Des chercheurs de l’Institut français de recherche pour l’exploitation de la mer (Ifremer) ont identifié pour la première fois un vaste champ d’hydrates de CO2 au fond de l’océan Indien, à proximité de Mayotte. Environ 120 amas de cette forme de glace emprisonnant du dioxyde de carbone ont été repérés dans la zone du Fer à Cheval, à une dizaine de kilomètres à l’est du territoire ultramarin. Cette découverte, rendue publique le 12 juin, constitue une première scientifique mondiale.

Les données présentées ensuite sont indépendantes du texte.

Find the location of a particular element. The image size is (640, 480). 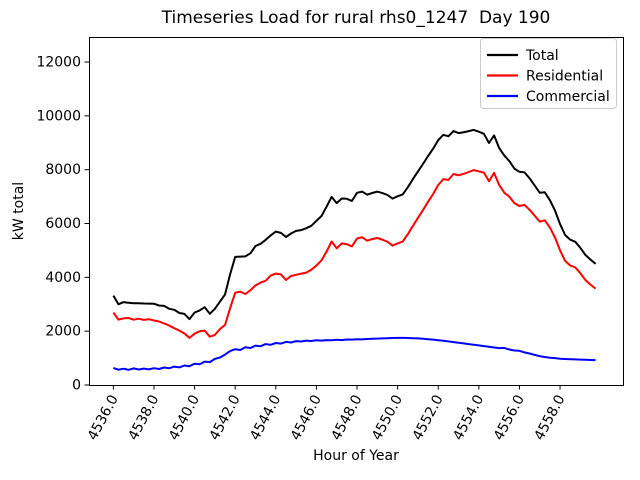

y-tick-label: 12000 is located at coordinates (58, 63).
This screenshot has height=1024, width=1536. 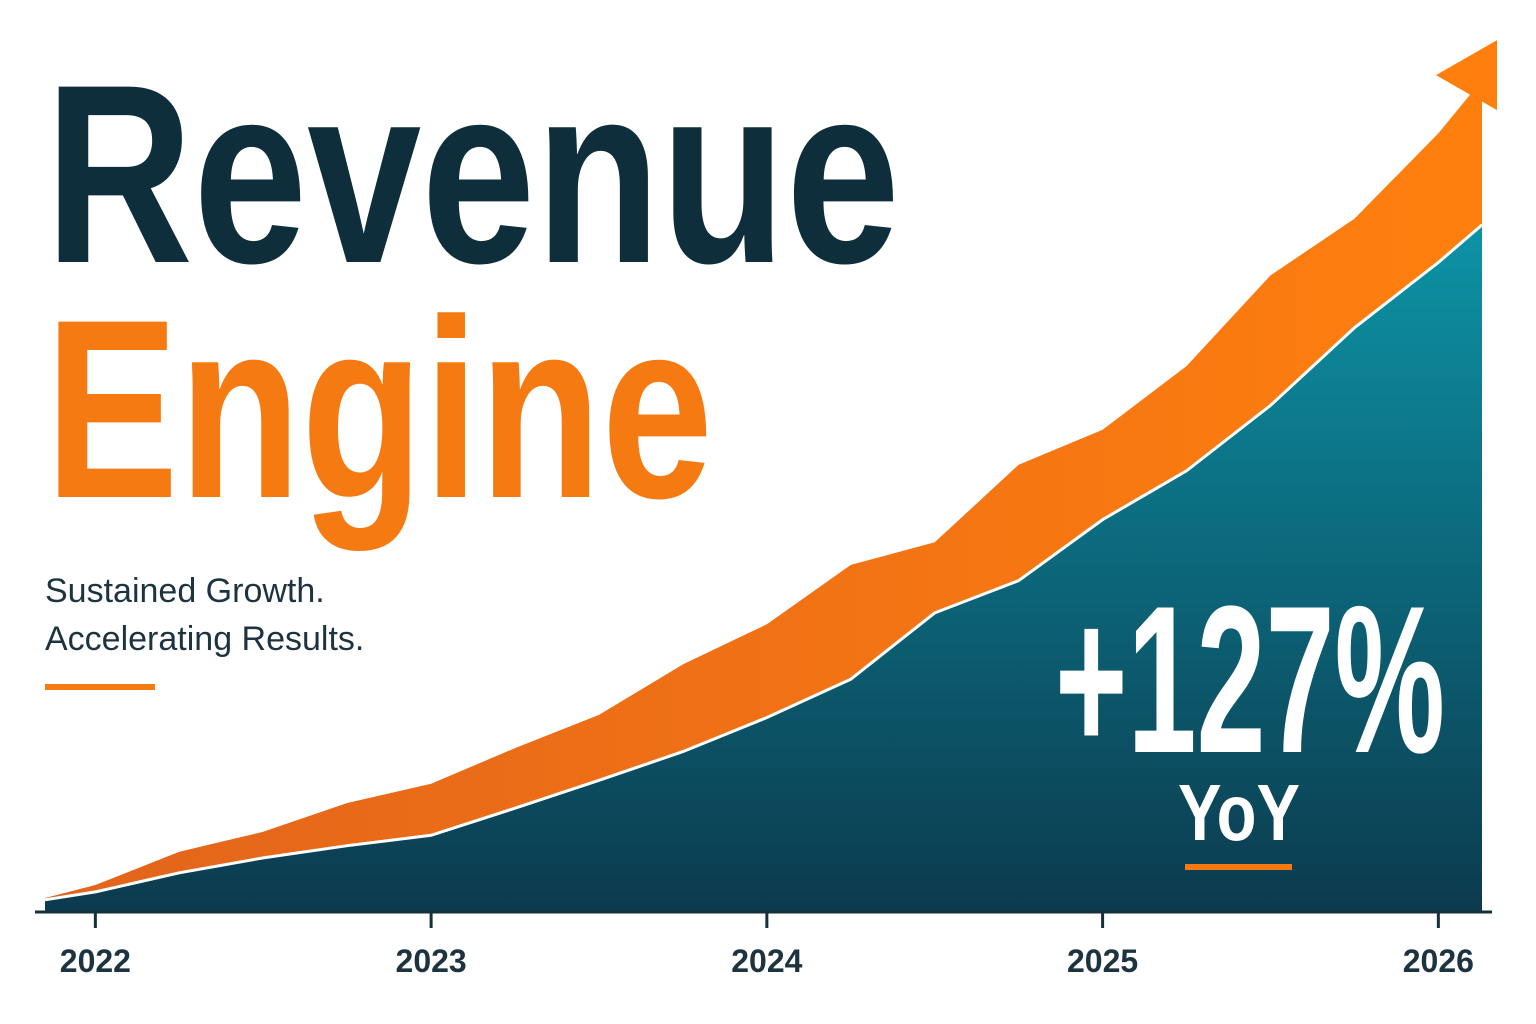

Les accumulations de CO2 solide ont été observées à plus de 1 200 mètres de profondeur, dans des conditions de pression extrême et de températures très basses. Certains de ces dépôts dépassent un mètre de hauteur. Selon l’Ifremer, ces formations résultent de l’interaction entre des émissions naturelles de dioxyde de carbone d’origine magmatique, la pression des fonds marins et les faibles températures caractéristiques de ces profondeurs océaniques.
Un phénomène lié au volcan Fani Maore
L’apparition de ce phénomène inédit est directement liée à l’activité du volcan sous-marin Fani Maore, dont l’émergence a profondément modifié le paysage géologique de la zone. Les émanations volcaniques produisent du CO2 qui, dans ces conditions particulières, se transforme en hydrates solides au lieu de se dissoudre dans l’eau ou de remonter vers la surface. Jamais un tel site n’avait été observé auparavant dans l’océan Indien, ni ailleurs dans le monde avec cette ampleur.
Cette découverte ouvre des perspectives majeures pour la recherche océanographique et climatique. Les hydrates de CO2 constituent un objet d’étude essentiel pour mieux comprendre les cycles du carbone dans les profondeurs marines, les interactions entre activité volcanique et stockage naturel de gaz à effet de serre, ainsi que les écosystèmes capables de se développer dans des environnements aussi extrêmes. Les scientifiques souhaitent désormais approfondir les observations pour mesurer l’étendue exacte du phénomène et analyser son évolution dans le temps.
Des enjeux scientifiques et climatiques majeurs
Au-delà de l’intérêt scientifique, cette trouvaille confirme la richesse géologique et la spécificité de l’environnement marin de Mayotte. Elle témoigne également de l’intensité de l’activité volcanique sous-marine qui se poursuit depuis plusieurs années dans cette partie de l’océan Indien. Les équipes de l’Ifremer poursuivront leurs campagnes d’exploration pour documenter ce phénomène unique et en tirer des enseignements sur le fonctionnement des fonds océaniques et leur rôle dans la régulation du climat.